● **Exercise goal**:
Output the data below exactly, without images.

Dataset entries:
◇ ◇ ◇ ◇ ◇
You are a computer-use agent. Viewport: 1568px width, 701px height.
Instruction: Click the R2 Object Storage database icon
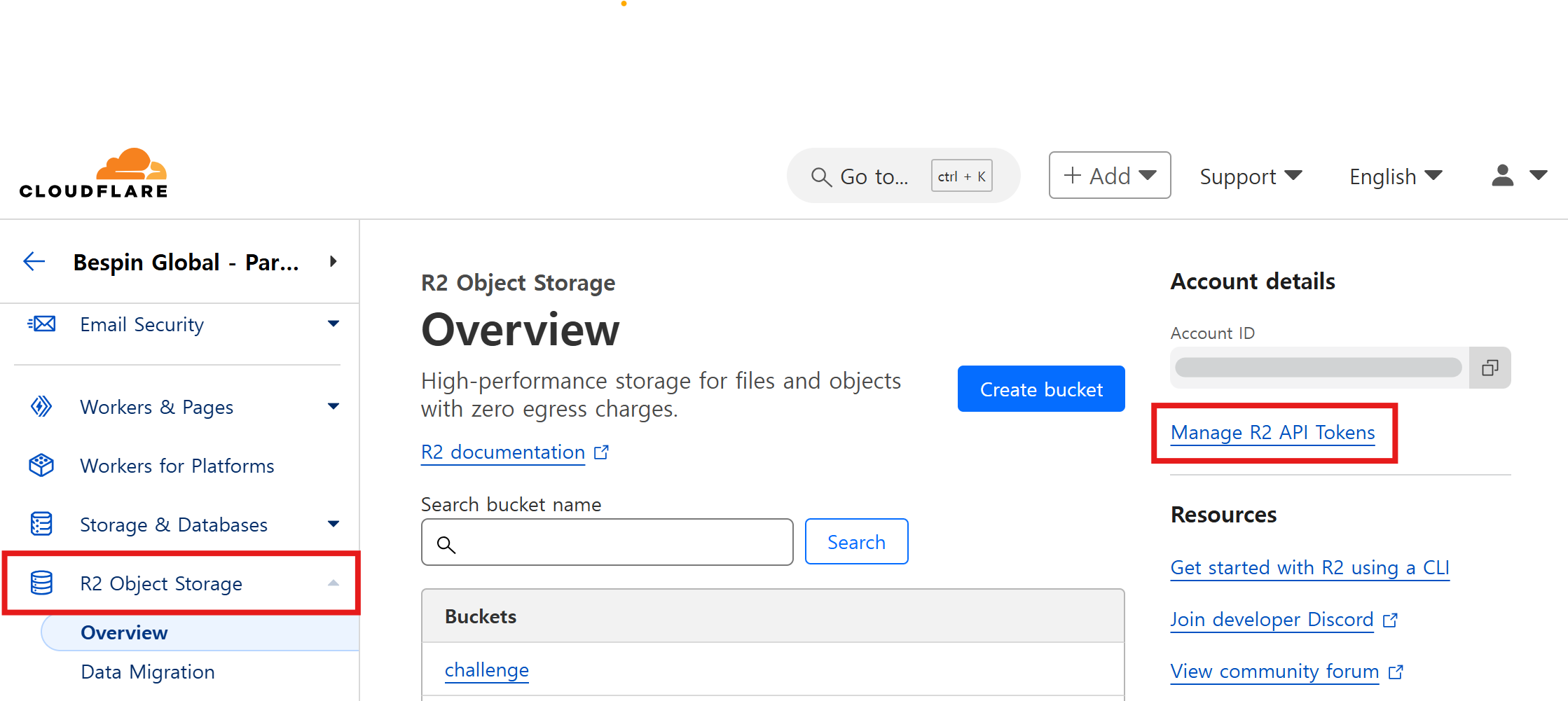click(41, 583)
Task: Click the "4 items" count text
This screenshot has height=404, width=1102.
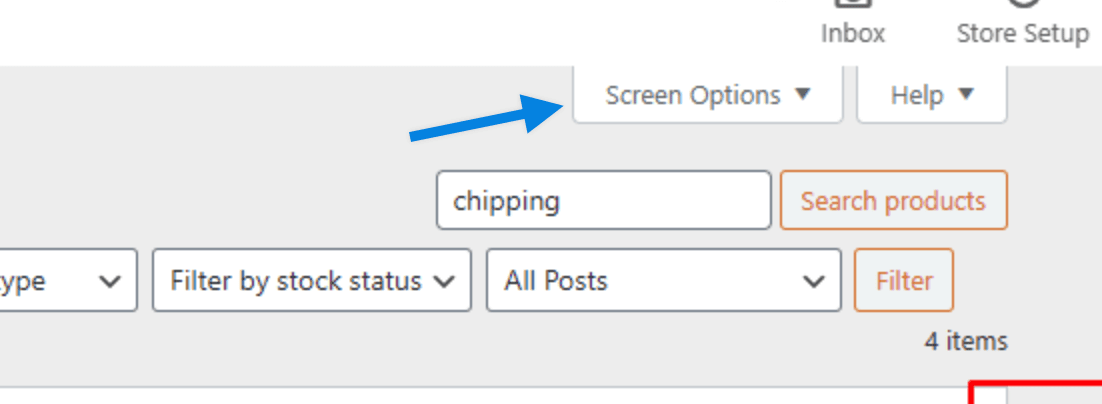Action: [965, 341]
◇ ◇ ◇ ◇ ◇
● **Task answer**:
You are a computer-use agent. Viewport: 1568px width, 701px height.
Instruction: Click the R2 Object Storage database icon
click(41, 583)
Task: Click the "4 items" count text
This screenshot has height=404, width=1102.
Action: [965, 341]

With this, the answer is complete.